* _Exercise input_:
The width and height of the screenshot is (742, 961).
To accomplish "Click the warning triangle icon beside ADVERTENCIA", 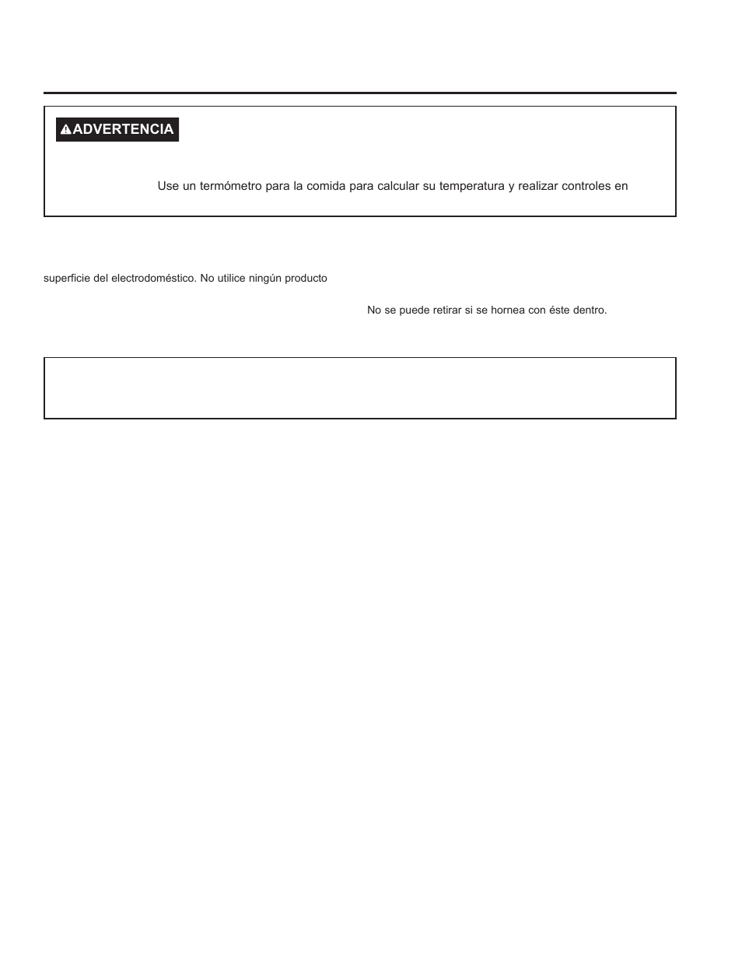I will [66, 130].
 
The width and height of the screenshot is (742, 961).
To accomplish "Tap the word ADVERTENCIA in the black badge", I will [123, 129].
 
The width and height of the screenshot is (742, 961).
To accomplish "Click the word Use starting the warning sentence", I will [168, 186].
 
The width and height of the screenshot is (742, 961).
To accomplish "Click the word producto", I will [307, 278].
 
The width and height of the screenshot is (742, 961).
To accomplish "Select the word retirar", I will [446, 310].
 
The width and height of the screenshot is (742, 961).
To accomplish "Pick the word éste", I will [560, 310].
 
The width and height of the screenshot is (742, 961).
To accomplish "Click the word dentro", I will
==
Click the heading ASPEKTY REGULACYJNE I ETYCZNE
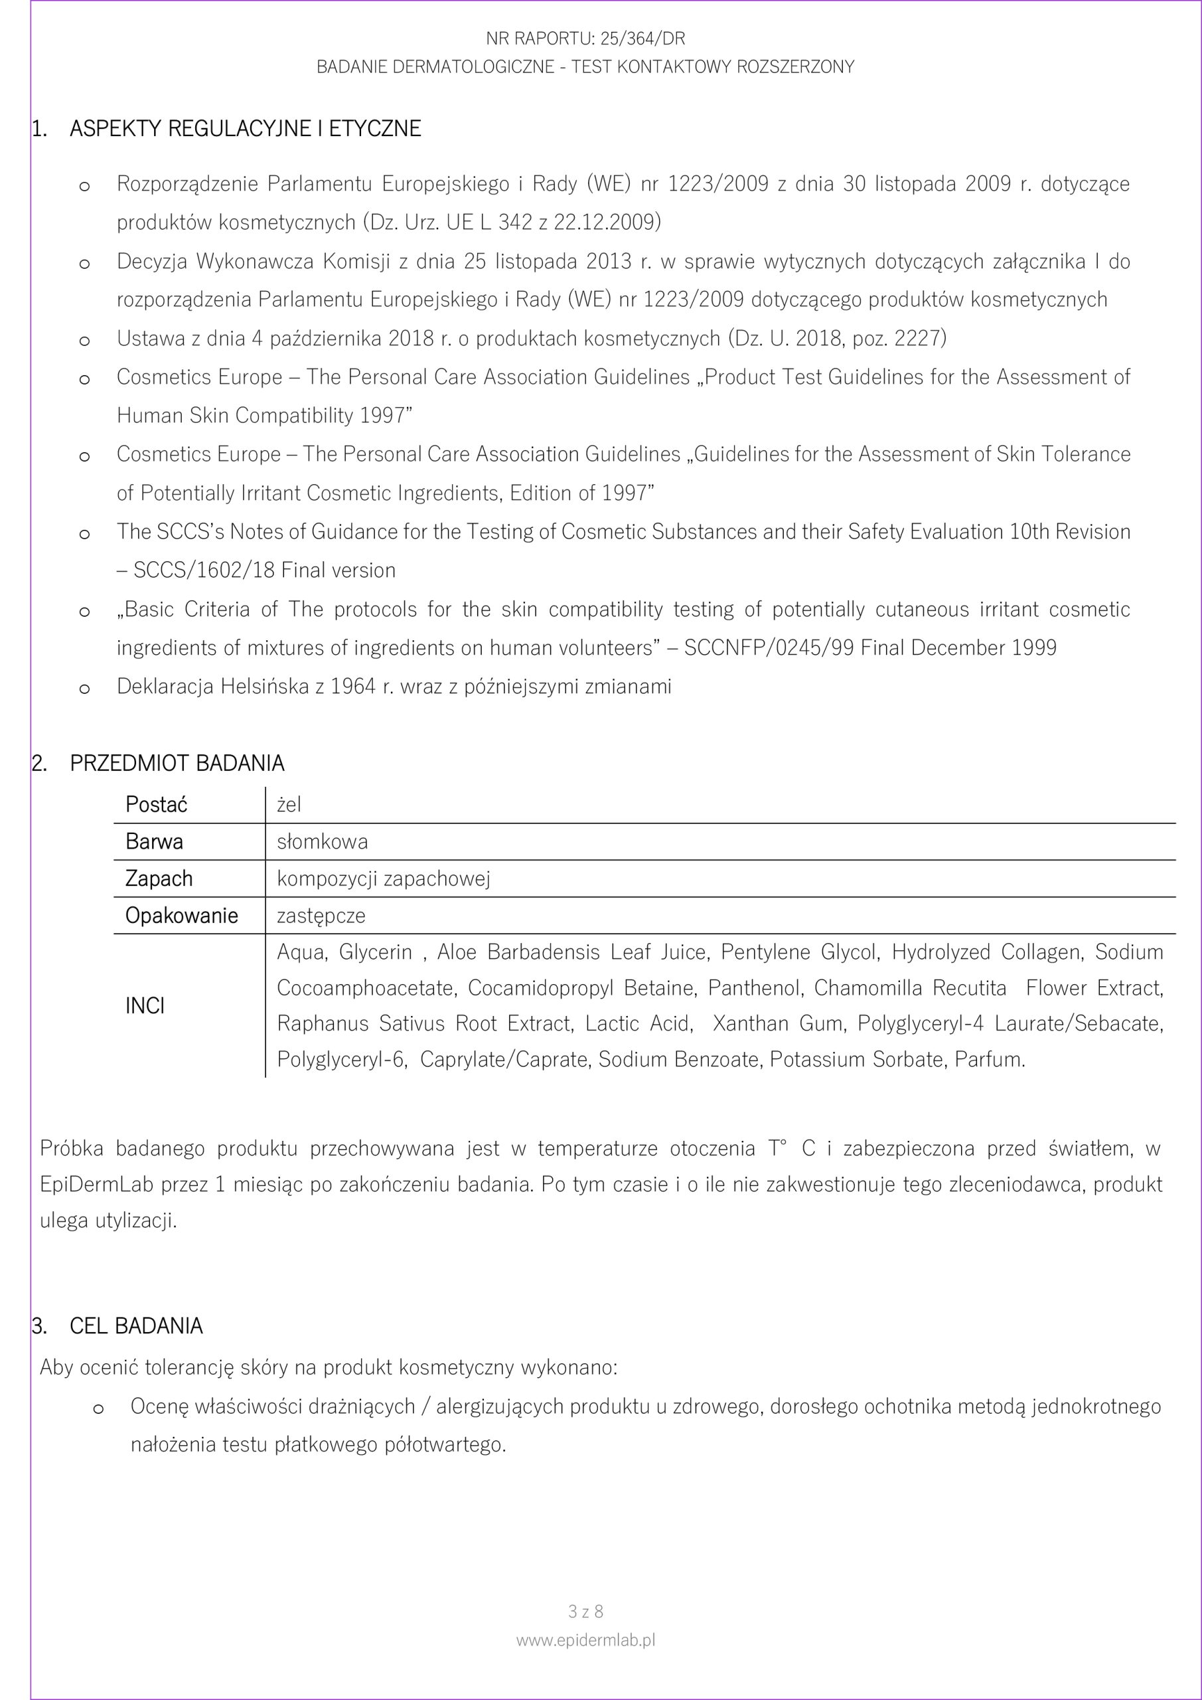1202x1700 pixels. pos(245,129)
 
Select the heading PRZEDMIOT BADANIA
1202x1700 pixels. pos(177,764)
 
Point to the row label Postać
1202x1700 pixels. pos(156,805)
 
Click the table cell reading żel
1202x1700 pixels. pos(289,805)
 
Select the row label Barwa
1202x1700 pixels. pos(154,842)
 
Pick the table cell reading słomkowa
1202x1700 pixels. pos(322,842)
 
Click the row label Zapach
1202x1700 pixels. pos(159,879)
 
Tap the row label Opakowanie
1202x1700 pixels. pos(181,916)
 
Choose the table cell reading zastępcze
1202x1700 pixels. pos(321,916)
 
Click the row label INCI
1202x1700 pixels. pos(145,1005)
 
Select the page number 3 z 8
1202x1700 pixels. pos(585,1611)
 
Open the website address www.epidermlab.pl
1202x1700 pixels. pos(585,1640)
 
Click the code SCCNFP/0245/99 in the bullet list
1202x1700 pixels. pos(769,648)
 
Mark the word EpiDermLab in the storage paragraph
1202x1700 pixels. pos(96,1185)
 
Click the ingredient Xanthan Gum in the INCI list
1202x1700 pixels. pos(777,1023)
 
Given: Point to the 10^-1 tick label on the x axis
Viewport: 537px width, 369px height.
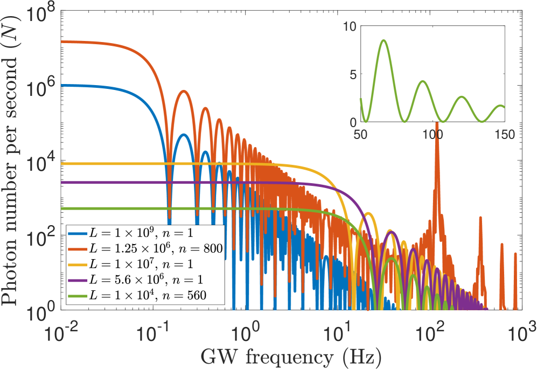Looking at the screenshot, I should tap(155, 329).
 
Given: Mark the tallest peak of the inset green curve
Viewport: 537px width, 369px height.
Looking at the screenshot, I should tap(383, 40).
* * *
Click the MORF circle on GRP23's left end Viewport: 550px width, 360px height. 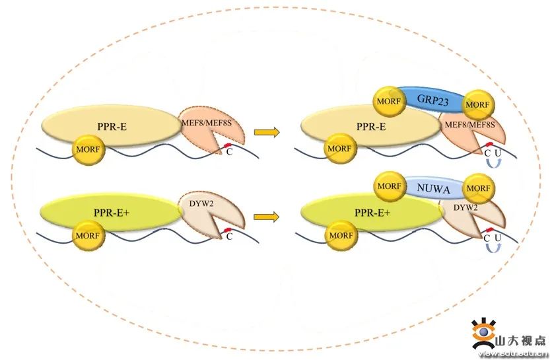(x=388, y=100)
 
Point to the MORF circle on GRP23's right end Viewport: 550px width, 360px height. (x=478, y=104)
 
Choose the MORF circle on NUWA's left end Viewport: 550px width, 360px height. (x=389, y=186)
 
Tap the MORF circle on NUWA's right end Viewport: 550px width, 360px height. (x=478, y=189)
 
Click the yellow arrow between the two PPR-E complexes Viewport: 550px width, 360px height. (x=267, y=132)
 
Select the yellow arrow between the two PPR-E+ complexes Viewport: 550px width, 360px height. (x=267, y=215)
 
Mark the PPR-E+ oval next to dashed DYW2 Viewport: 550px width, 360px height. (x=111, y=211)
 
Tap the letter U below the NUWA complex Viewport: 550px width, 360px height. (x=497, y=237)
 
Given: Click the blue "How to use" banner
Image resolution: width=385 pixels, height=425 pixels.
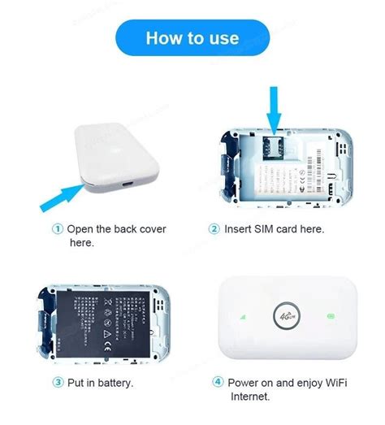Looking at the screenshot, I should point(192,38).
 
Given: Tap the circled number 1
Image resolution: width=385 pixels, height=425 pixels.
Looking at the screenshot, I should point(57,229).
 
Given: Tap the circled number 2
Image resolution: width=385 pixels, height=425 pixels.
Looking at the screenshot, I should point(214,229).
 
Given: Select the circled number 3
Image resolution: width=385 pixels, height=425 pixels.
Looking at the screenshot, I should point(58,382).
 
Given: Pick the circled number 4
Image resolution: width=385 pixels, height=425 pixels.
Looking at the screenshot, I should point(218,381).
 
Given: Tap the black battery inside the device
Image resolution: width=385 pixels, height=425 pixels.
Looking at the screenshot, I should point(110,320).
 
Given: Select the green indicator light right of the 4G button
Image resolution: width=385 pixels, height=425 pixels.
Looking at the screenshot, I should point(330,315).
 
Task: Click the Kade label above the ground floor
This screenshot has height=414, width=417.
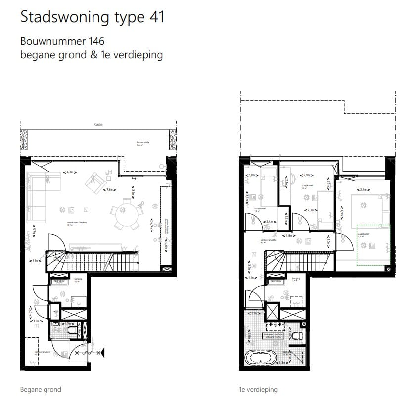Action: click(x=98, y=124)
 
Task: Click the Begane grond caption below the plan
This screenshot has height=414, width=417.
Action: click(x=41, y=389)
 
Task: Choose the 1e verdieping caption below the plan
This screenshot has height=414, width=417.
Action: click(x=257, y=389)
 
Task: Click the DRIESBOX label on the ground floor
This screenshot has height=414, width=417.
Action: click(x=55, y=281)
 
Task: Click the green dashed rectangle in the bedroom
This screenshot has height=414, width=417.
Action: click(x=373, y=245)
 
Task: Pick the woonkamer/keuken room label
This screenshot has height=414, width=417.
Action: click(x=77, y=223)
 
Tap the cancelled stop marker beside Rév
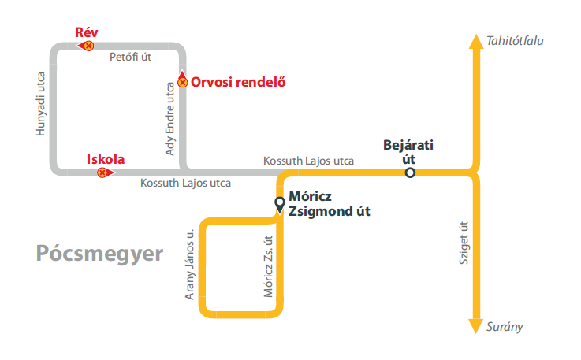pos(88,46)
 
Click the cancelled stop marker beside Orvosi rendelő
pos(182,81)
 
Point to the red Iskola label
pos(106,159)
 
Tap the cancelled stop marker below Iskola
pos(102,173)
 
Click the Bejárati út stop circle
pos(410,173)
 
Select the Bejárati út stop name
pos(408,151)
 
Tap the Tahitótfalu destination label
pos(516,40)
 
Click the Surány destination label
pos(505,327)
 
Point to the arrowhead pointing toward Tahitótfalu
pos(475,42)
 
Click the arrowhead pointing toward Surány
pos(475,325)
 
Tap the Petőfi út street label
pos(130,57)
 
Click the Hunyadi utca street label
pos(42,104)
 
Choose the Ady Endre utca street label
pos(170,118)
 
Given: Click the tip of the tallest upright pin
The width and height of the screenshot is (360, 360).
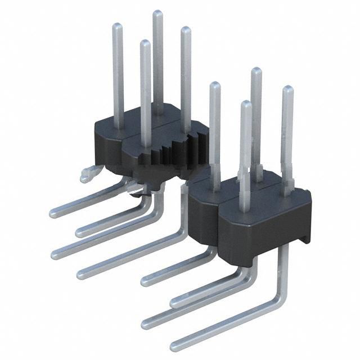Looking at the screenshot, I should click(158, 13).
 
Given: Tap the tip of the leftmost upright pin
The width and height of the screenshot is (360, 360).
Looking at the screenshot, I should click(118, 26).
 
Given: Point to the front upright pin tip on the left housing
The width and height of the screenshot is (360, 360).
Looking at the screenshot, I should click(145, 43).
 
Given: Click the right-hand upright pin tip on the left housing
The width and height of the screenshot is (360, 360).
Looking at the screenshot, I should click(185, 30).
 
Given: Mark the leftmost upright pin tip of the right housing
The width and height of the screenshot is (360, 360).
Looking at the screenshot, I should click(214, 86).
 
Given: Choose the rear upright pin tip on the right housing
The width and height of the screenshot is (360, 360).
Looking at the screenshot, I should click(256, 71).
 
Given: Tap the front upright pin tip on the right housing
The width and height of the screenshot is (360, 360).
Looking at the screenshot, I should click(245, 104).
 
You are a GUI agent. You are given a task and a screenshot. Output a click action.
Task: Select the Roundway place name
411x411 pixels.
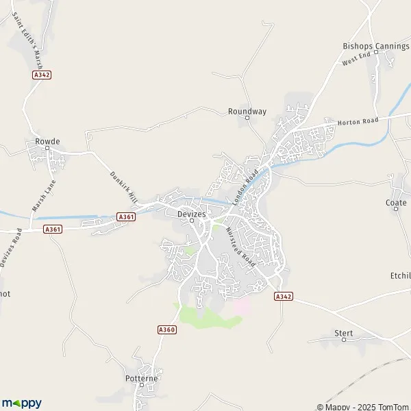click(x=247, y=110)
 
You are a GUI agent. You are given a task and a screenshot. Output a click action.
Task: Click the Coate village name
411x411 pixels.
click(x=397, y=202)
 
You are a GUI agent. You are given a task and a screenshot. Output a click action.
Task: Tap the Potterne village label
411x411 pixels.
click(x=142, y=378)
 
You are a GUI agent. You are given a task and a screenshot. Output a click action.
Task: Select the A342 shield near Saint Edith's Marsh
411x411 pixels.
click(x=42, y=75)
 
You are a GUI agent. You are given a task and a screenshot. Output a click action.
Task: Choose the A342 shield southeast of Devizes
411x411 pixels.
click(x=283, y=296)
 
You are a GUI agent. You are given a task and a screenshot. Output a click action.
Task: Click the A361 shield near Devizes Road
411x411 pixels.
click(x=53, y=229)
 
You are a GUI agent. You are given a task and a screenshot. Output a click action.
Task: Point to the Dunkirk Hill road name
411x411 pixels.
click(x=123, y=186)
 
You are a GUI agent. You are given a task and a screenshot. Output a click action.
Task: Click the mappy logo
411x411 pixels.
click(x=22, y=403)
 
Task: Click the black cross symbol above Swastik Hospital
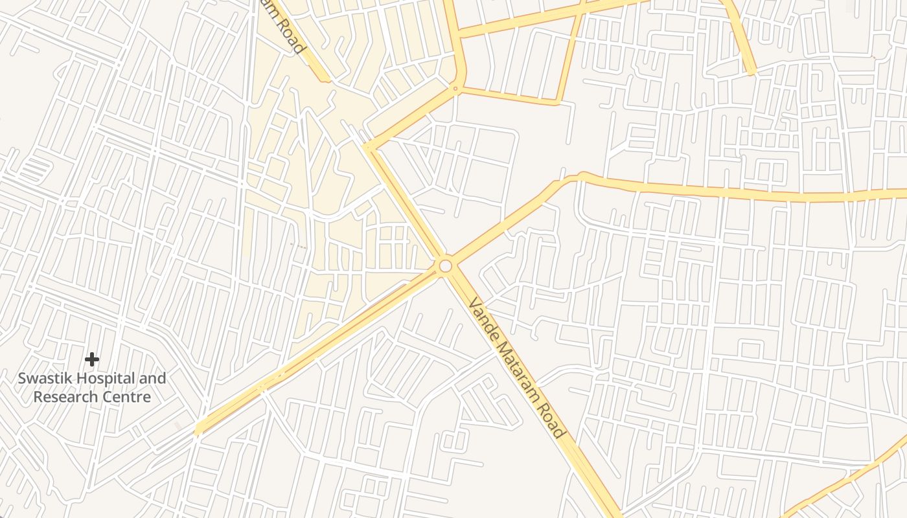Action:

* _Exercise brief_: Rewrite the part that opens with the line containing "Click the code" and closes with the line containing "Looking at the screenshot, I should tap(383, 40).", both lines included. Give every line of those items again, requests included, and add 9 to each coordinate in the answers, leaving the pictures out.

* _Task response_:
Click the code SCCNFP/0245/99 in the bullet list
1202x1700 pixels. pos(778,657)
 
Mark the word EpiDermLab in the storage paragraph
1202x1700 pixels. pos(105,1194)
 
Click the ingredient Xanthan Gum in the INCI list
1202x1700 pixels. pos(786,1032)
 
Given: Point to the 10^-1 tick label on the x axis
Viewport: 537px width, 369px height.
Looking at the screenshot, I should tap(164, 338).
 
Given: Mark the tallest peak of the inset green curve
Viewport: 537px width, 369px height.
Looking at the screenshot, I should tap(392, 49).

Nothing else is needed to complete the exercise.